The NRDC, working with the National Disease Clusters Alliance, says it found the clusters of disease - either confirmed or under active investigation - in North Carolina, Texas, California, Michigan, Pennsylvania, Florida, Ohio, Delaware, Louisiana, Montana, Tennessee, Missouri and Arkansas. The groups plan to look at all 50 states.

In only one of the 42 clusters - in Libby, Mont. - was a specific source of chemical contamination identified: asbestos. But the group notes that in many communities, such as Camp Lejeune, "the case grows stronger that documented exposure to toxics has harmed the health of community residents."

NRDC representatives will testify before the U.S. Senate Environment and Public Works Committee, along with environmental activist Erin Brockovich and Trevor Schaefer, a 21-year-old survivor of brain cancer from Boise, Idaho. He and his family have created Trevor's Trek Foundation to fight childhood cancer.

Committee chairwoman Sen. Barbara Boxer, D-Calif., and Idaho Sen. Mike Crapo - the top Republican on the Superfund, Toxics and Environmental Health subcommittee - are co-sponsoring legislation aimed at helping communities determine whether there's a link between elevated levels of illness and contaminants in the environment.

The NRDC, which surveyed the 13 states to determine the scope of complaints, backs the bill and said it hopes the hearing will draw attention to communities like those in North Carolina.

"Each of these communities is suffering alone, and that doesn't need to be," said Gina Solomon, a medical doctor and senior scientist with the NRDC. "The science could be more powerful if there was a study looking more broadly at disease clusters."

Well water at Lejeune

At Camp Lejeune, the public well system was contaminated with a variety of chemicals - including benzene, trichloroethylene, tetrachloroethylene and vinyl chloride - from the mid-1950s to the mid-1980s, when wells were shuttered by the military.

More than 60 men who are Marine veterans or family members of Marines have been diagnosed with male breast cancer. The local community also has reported a strong incidence of birth defects.

Federal scientists at the Agency for Toxic Substances and Disease Registry are developing water modeling and human morbidity studies on the Camp Lejeune contamination.

"This cluster is an extremely important one," Solomon said. "I've practiced medicine for 20 years, and I've never seen a case of male breast cancer; it's an extremely rare disease. There's something going on there."

River water in Bynum

In Bynum, a small community in Chatham County, scientists at Johns Hopkins University found a "disproportionately high death rate due to cancer associated with organic contaminants in their drinking water," according to the NRDC report.

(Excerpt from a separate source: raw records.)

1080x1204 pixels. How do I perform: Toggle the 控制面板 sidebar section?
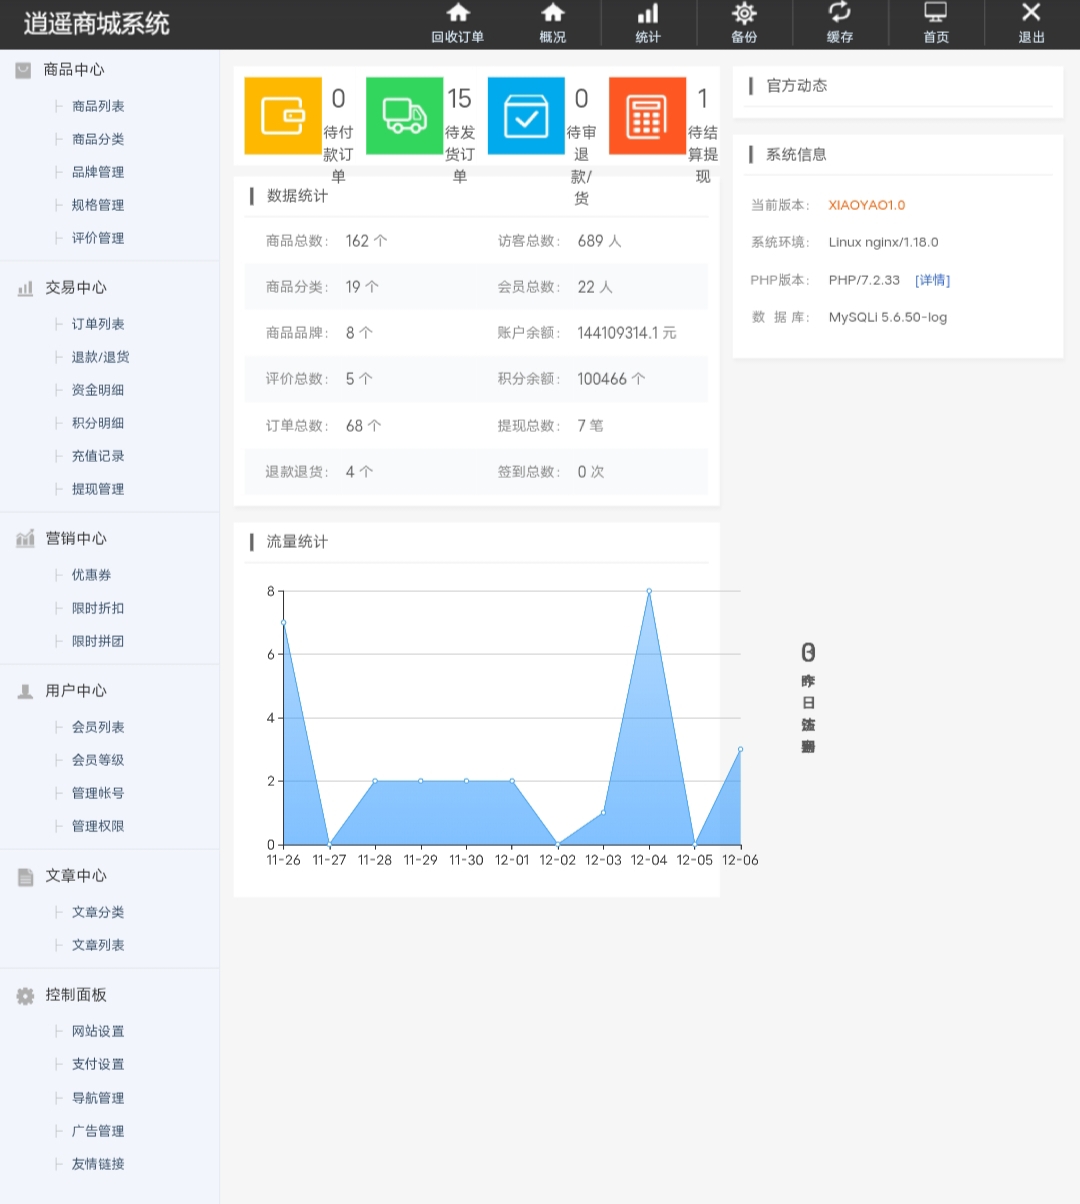coord(76,995)
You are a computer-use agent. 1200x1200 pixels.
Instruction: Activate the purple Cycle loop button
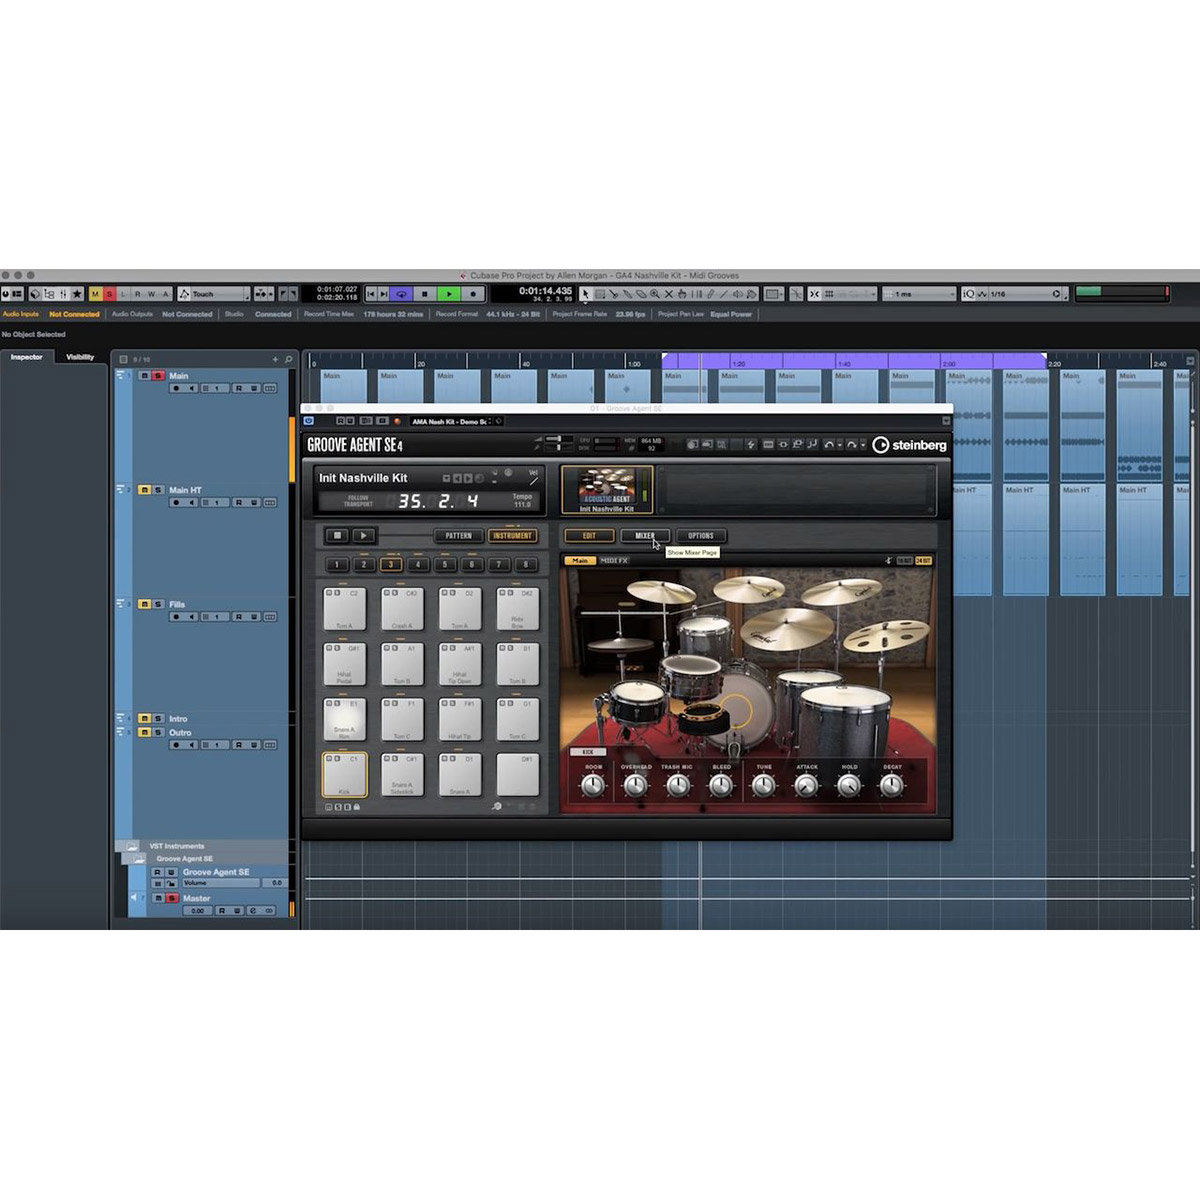coord(401,294)
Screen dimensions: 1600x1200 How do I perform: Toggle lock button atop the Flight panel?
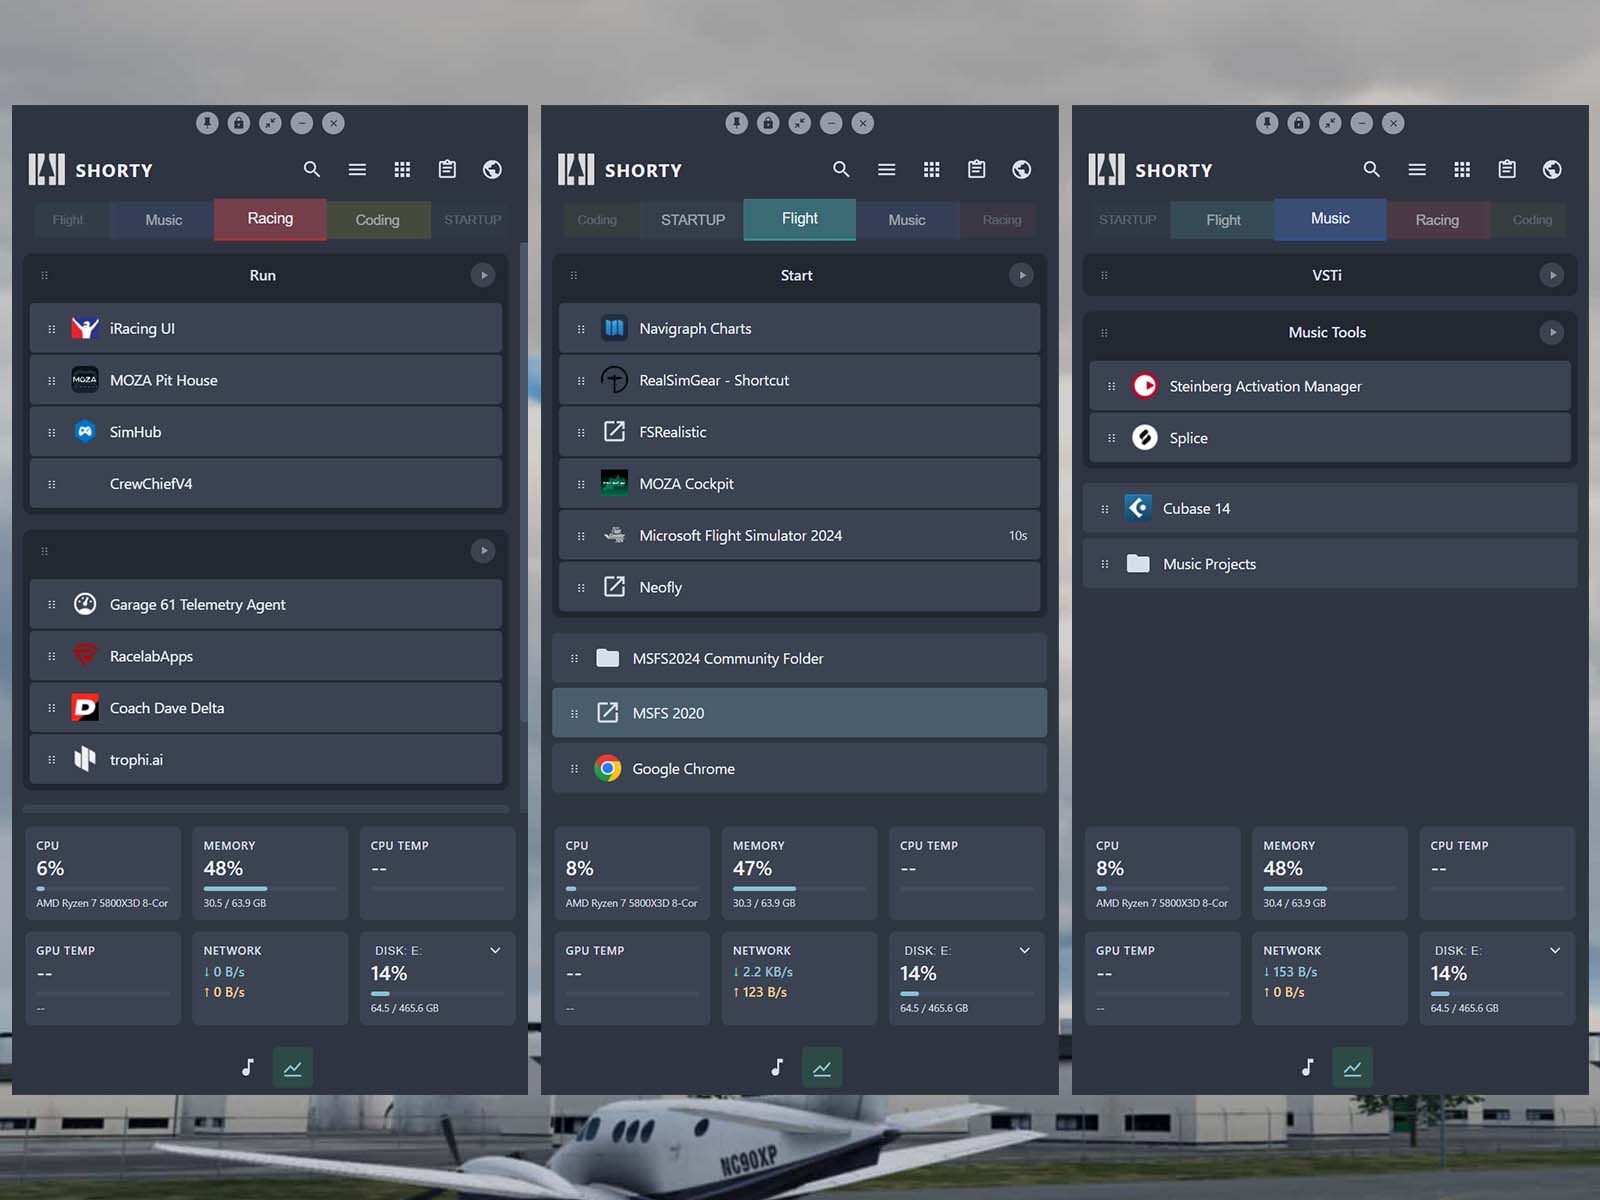tap(768, 123)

The report said that from 1947 to 1976, about two-thirds of the residents drank untreated water from the Haw River. The community sits downstream from several industrial and agricultural contamination sources.

Solomon said the group found clusters, either confirmed or under active investigation, of diseases ranging from childhood cancer, birth defects and neurological diseases to multiple sclerosis.

Boxer and Crapo's legislation would give the U.S. Environmental Protection Agency a role in investigating clusters, create guidelines for prioritizing and investigating disease clusters and increase assistance to cluster communities.

"Whenever there is an unusual increase in disease within in a community, those families deserve to know that the federal government's top scientists and experts are accessible and available to help, especially when the health and safety of children are at risk," Boxer said in January when she introduced the legislation.

But the bill may face a tough climb in Congress with resources tight and Republicans showing interest in scaling back the EPA's existing authority.

Causes of illness clusters can be difficult to pinpoint given the use of chemicals in everyday life, and critics note that some clusters may be statistical flukes. But environmentalists say the investigations have been spotty. Solomon said the legislation is aimed at finding answers, not pointing fingers.